--- Extrait ---

Un ailier devenu latéral, comme Lizarazu ou Jean Djorkaeff

Ce n’est donc pas d’aujourd’hui qu’on peut voir un ailier reculer et se spécialiser à l’arrière, comme Bixente Lizarazu, ou, bien avant lui, Jean Djorkaeff, le père de Youri. En général, c’est parce qu’un joueur ne parvient pas à s’imposer à l’aile qu’il finit par accepter (souvent à contre-cœur) de « reculer » sur le terrain. A contre-cœur, parce que la fonction de défenseur a toujours été perçue comme moins prestigieuse que celle d’attaquant. Mais le cas de Canelle est différent. Il a percé, comme ailier, grâce à sa vitesse et son énergie, a été champion de Paris, finaliste du championnat de France 1900 (gagné par le HAC), et sélectionné en équipe de France ; en 1902 encore, il figurait à l’avant dans l’équipe de Paris allant affronter en Angleterre le club du Marlow FC (0-4).

---

### Énoncé de la tâche:
Citez mot pour mot, du titre à la dernière phrase, l'extrait ci-dessus sur les ailiers devenus latéraux.

--- Bloc de données ---

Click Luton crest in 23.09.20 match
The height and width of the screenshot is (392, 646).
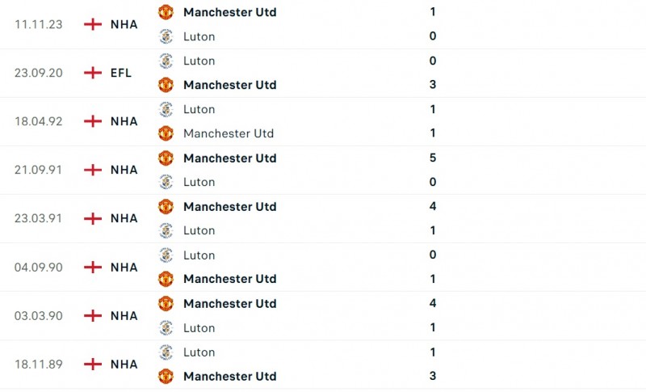point(166,61)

---

### Solution complète:
Un ailier devenu latéral, comme Lizarazu ou Jean Djorkaeff

Ce n’est donc pas d’aujourd’hui qu’on peut voir un ailier reculer et se spécialiser à l’arrière, comme Bixente Lizarazu, ou, bien avant lui, Jean Djorkaeff, le père de Youri. En général, c’est parce qu’un joueur ne parvient pas à s’imposer à l’aile qu’il finit par accepter (souvent à contre-cœur) de « reculer » sur le terrain. A contre-cœur, parce que la fonction de défenseur a toujours été perçue comme moins prestigieuse que celle d’attaquant. Mais le cas de Canelle est différent. Il a percé, comme ailier, grâce à sa vitesse et son énergie, a été champion de Paris, finaliste du championnat de France 1900 (gagné par le HAC), et sélectionné en équipe de France ; en 1902 encore, il figurait à l’avant dans l’équipe de Paris allant affronter en Angleterre le club du Marlow FC (0-4).